• READING TEXT:
*****

In all these works, gender – femaleness and maleness – was ever denied or questioned.  Men would always be one way, women another.  Men had a leg up in the wars between the sexes – a legacy of Paleolithic male preeminence, a role which they have exploited long after necessity faded – but women were never daunted.  It was always a draw.

Women have always accepted the alpha male,  the most attractive and desirable of suitors and progenitors – despite his arrogance – because of genetic programming.  The strongest, most confident, most aggressive, the most sexually aware men were and would always be the most desirable.  The ‘New Age sensitive guy’, while admired and promoted by feminists as the ‘new male’ would always be left on the curb.  A man in touch with his own feelings, sensitive to women’s needs, and willing to compromise his own sexual, masculine desires for the sake of his sexual partner, would always  be dismissed as irrelevant.  No beta males need apply.

Bill Maher, comedian and talk show host,  in his famous rant on belligerent feminism,  said that:
“The inversion of nature that we have experienced as a culture, and the subversive aspect of flipping traditional roles, with its subsequent destruction of society, serves as a signal that we live in a dying system.  It has led to a pussified, sissy, pathetic, lovey-dovey/touchy-feely country of wimps, who put emotion over logic, feeling over reason, in our nurture-heavy/nature-deprived, culture” (Renegade Tribune)

*****

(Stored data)
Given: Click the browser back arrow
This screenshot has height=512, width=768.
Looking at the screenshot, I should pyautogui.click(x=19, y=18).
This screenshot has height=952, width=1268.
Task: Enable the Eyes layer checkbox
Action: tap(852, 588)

*****

• WORK REQUEST A:
Extract the stretch of the passage on gender roles from "In all these" through "always a draw.".
• WORK REQUEST B:
Answer these questions on the passage on gender roles:
(i) What reason does it give for women always accepting the alpha male?
(ii) Who admired and promoted the 'New Age sensitive guy' as the 'new male'?
(iii) What two occupations does it give for Bill Maher?
• WORK REQUEST C:
Carry on the passage on gender roles from the point where it stops.

• ANSWER SPACE A:
In all these works, gender – femaleness and maleness – was ever denied or questioned.  Men would always be one way, women another.  Men had a leg up in the wars between the sexes – a legacy of Paleolithic male preeminence, a role which they have exploited long after necessity faded – but women were never daunted.  It was always a draw.

• ANSWER SPACE B:
(i) Genetic programming.
(ii) Feminists.
(iii) Comedian and talk show host.

• ANSWER SPACE C:
Is Maher right? Have feminists turned the country into a nation of sissified wimps who value feeling over reason? On the one hand, feminism has changed men’s discourse, at least in public where they nod approvingly at news reports about glass ceilings, rape, abuse, and discrimination.  On the other, men in private share none of these sentiments. They know that biology and human nature have not changed since the Paleolithic.  Men raid, kill, and pillage.  Women cry a lot, like to share their feelings, and want strong men as partners.

One look at Wall Street shows that at least this corner of America has not been feminized.  There is little feel-good, self-esteem ethos in the boardrooms of Goldman Sachs.  It is still male, dog-eat-dog, winner-take-all capitalism at its most brutal. The women who have managed to rise to top executive ranks are just as cut-throat and savage as their male counterparts.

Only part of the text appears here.